Early intervention, either with hearing aids or cochlear implantation, is crucial to enable patients to receive appropriate hearing. Better auditory control of the voice will help improve the patient’s voice quality. The option of whether to use a hearing aid or a cochlear implant depends on the degree of hearing impairment. Regardless of the choice, numerous studies have shown that the earlier the intervention is performed, the better are the results in terms of hearing and voice improvement.

In this context, one relevant study was conducted in the Institute of Physiology and Pathology of Hearing in Warsaw, Poland, on a group of 83 Polish school children aged 7–12 years [37]. The aim of the study was to compare the quality of the voice after using hearing aids or cochlear implants. Acoustic voice analysis was performed for each individual, and the linguistic material was a prolonged [a] vowel. The criterion for including a patient in the study was profound prelingual, sensorineural hypoacusis. The study group was divided into four subgroups according to their hearing and use of hearing devices: there were 20 children without any type of hearing device (HL), 20 children who used hearing aids (HA), 20 children with cochlear implants (CI), and 23 normal-hearing children, of the same age, who had no voice disorders (control group, NH). The children who used hearing aids or cochlear implants had undergone hearing rehabilitation 6 months previously.

After audiological intervention and rehabilitation, statistically important changes were observed in several acoustic voice parameters. The group of hearing-impaired children (HL) had the highest average fundamental frequency F0. In the hearing aid group (HA), testing performed 6 months after a hearing aid was fitted showed there was a slight decrease in the average F0 value. However, in the CI group, there was a much greater decrease in F0. The study also showed a significant decrease in the number of fundamental frequency periods (pitch periods, PER) in the hearing-impaired children compared to the control group. In the HA group, some improvements in PER were observed, but in the CI group the improvements occurred much faster. At the same time, slight decreases in smoothed amplitude perturbation quotient (sAPQ) were observed in the HL and HA groups, indicating that amplitude control stabilized quite quickly. The highest average peak amplitude variation (vAm) was found in the HL group, and the lowest in the control group (NH). Values of vAm in the HL group reached values almost twice those of vAm in the control group. These significantly lower vAm values after use of hearing aids and cochlear implants indicate that the patients had better auditory control of the voice. Noise-to-harmonic ratio (NHR) decreased in the HL and HA groups, whereas a significant increase was noted in the CI group. The soft phonation index (SPI) was found to be lower in the HA and CI groups, but higher in the CI group. F0 tremor intensity index (FTRI) in the HL group was almost twice that of the control group. In the HA and CI groups there was a significant decrease in FTRI, but it was even greater in the CI group. This reflected an observed decrease of voice tremor in the patients.
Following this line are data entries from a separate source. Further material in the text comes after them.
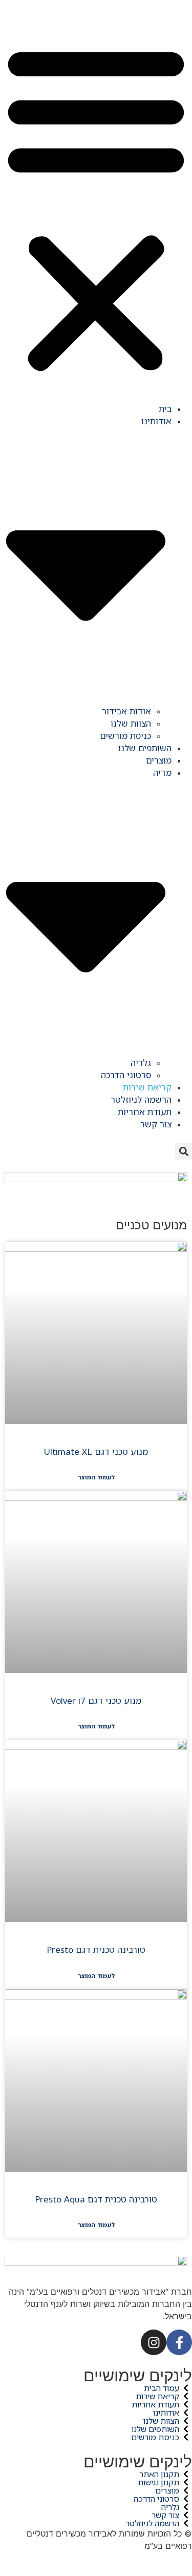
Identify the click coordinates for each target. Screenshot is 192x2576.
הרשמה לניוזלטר (141, 1099)
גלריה (141, 1062)
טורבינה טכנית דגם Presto (96, 1949)
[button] (96, 207)
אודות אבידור (126, 711)
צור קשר (156, 1124)
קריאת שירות (147, 1087)
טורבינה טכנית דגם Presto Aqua (96, 2199)
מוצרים (159, 760)
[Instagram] (153, 2342)
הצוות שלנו (131, 723)
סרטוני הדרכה (126, 1075)
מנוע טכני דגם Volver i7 (96, 1700)
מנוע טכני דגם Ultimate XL (96, 1451)
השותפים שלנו (145, 748)
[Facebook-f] (179, 2342)
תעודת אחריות (145, 1112)
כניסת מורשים (125, 735)
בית (165, 409)
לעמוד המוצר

The conclusion of the study was that long-term hearing deprivation, whether minor or substantial, affects the acoustic structure of children’s voices. Significant changes were found in fundamental frequency (F0), highest fundamental frequency (Fhi), variability of fundamental frequency (vF0), number of periods of fundamental frequency (PER), amplitude perturbation quotient (sAPQ), variability of amplitude (vAm), noise-to-harmonic ratio (NHR), soft phonation index (SPI), and frequency tremor index (FTRI). The implication is that patients with a profound level of hearing impairment develop long-term problems in the control of voice frequency and amplitude. Acoustic analysis confirms that the use of hearing rehabilitation devices significantly improves most acoustic voice parameters. The improvements reflect improved auditory control of voice frequency and amplitude, and a decrease in noise components and voice tremor. In particular, significantly better voice results have been seen in children who have received cochlear implants [37].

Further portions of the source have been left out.